## Requirement
The lines below from the one with "You are a GUI" up to and including the one with "Where should I click to: Select" are what you should set down, exactly and without pictures.

## Data records
########

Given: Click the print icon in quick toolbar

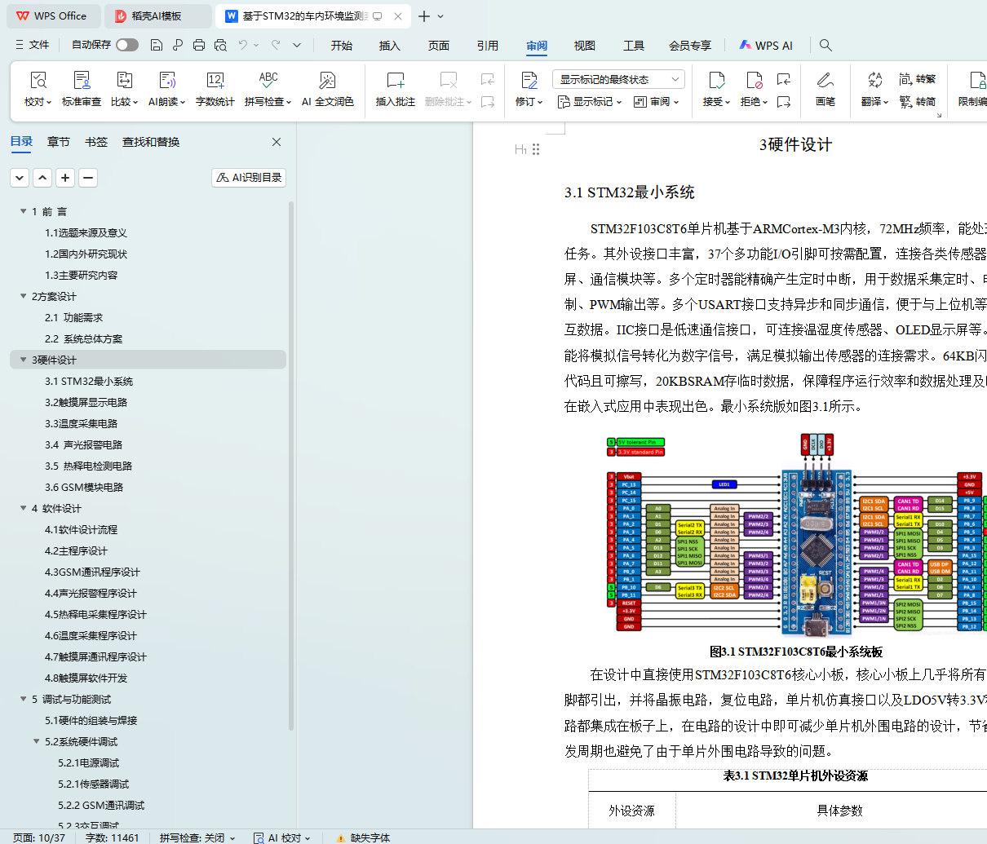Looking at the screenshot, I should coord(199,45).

########

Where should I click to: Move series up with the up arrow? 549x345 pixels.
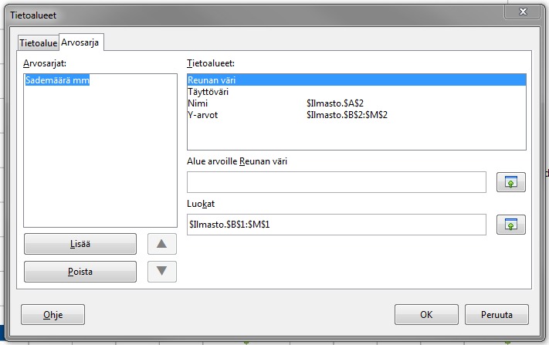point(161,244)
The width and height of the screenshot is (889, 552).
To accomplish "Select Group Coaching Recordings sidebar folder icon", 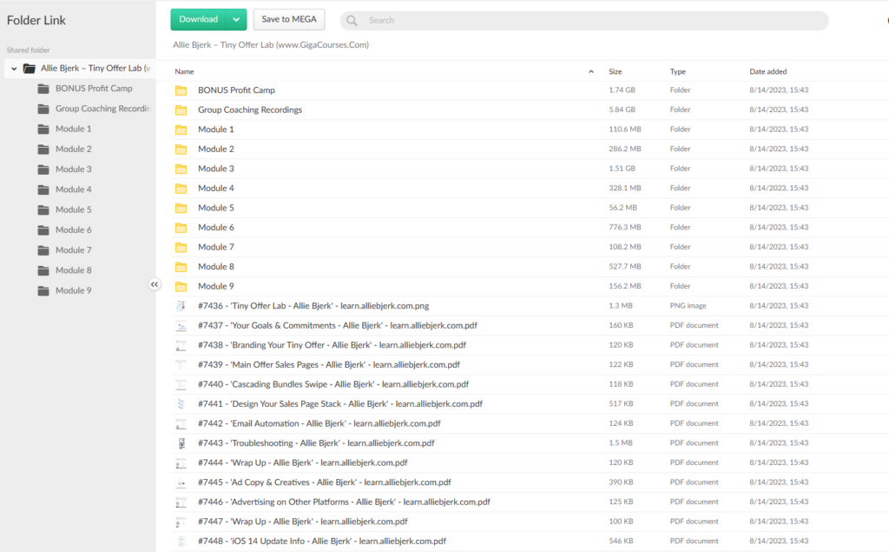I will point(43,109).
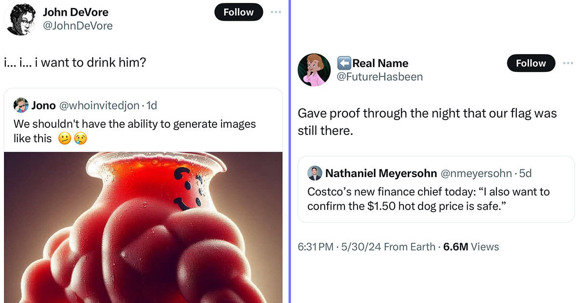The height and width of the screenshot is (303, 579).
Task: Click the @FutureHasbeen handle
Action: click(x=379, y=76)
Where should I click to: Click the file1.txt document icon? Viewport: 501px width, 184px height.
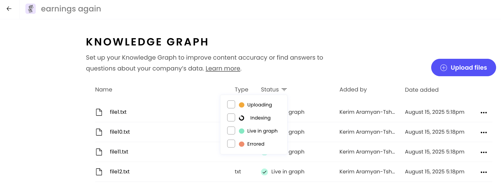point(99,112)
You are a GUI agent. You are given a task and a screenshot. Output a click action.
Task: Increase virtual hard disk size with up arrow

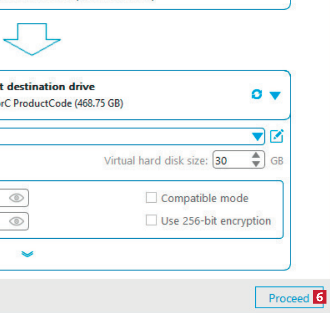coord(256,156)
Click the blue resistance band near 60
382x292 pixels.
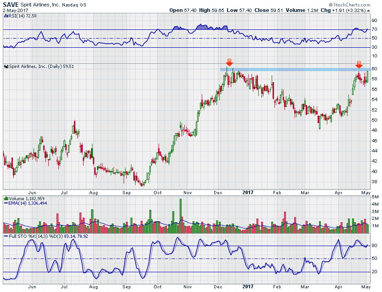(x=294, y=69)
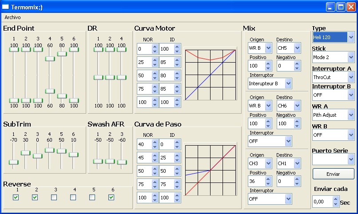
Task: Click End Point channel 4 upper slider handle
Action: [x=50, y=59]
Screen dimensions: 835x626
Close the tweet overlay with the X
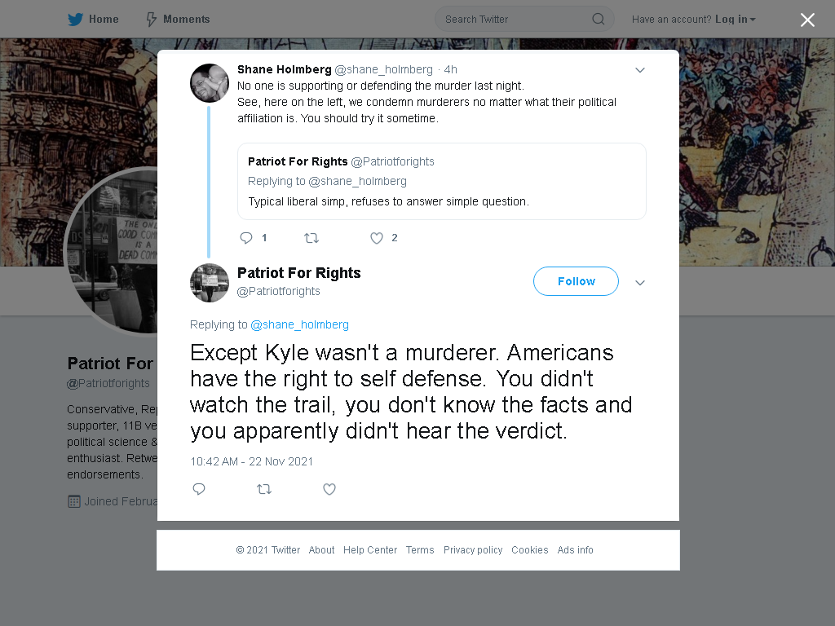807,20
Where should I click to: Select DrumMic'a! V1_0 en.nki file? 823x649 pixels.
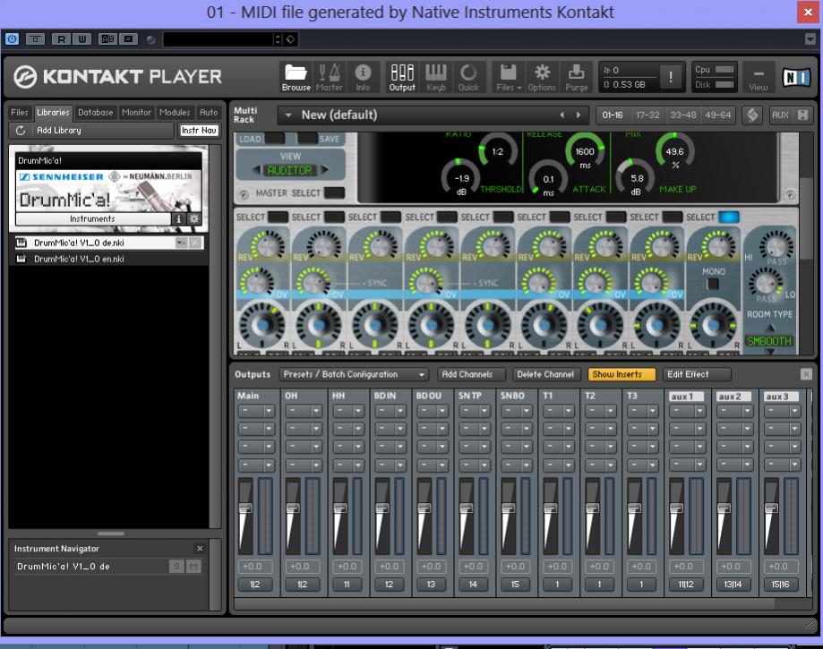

########

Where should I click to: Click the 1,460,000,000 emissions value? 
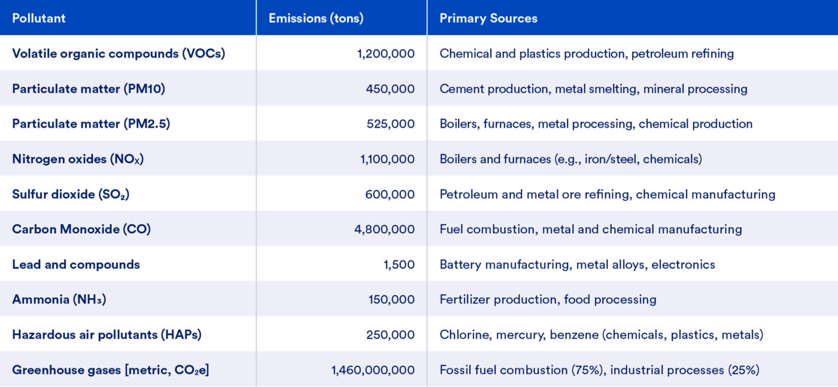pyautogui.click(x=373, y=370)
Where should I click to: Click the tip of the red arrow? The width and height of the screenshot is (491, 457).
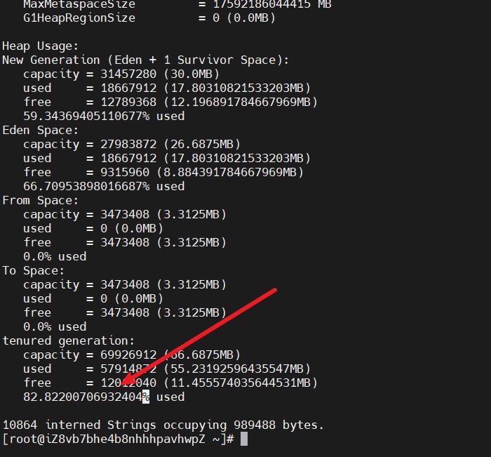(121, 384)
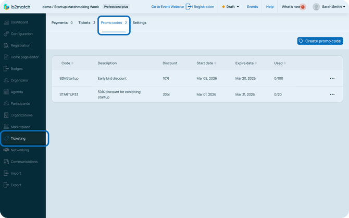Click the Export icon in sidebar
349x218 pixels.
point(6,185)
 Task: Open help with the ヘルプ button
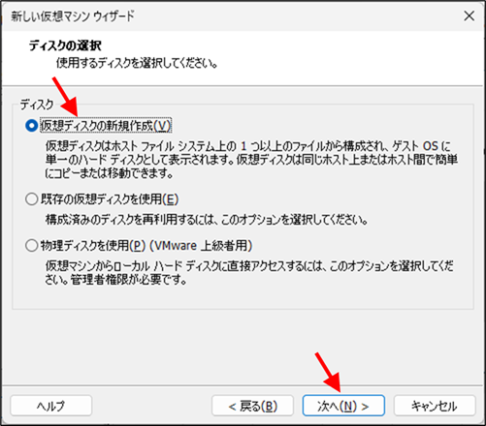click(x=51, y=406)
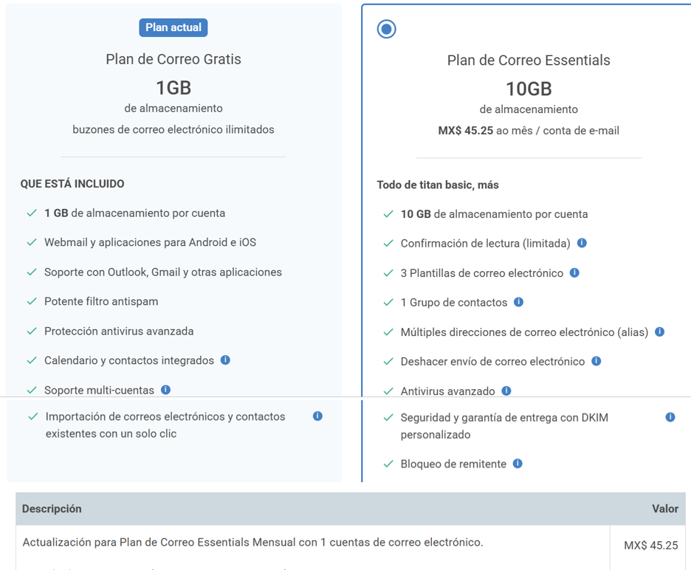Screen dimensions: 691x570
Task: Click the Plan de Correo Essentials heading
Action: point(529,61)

########

## Response
You are a GUI agent. You are given a task and a screenshot. Output a click action.
Task: Increase virtual hard disk size with up arrow

coord(256,156)
Click the blue resistance band near 60
382x292 pixels.
(x=294, y=69)
Task: Click End Point channel 4 upper slider handle
Action: [x=50, y=59]
Screen dimensions: 835x626
Close the tweet overlay with the X
807,20
Where should I click to: Select DrumMic'a! V1_0 en.nki file? 823x649 pixels.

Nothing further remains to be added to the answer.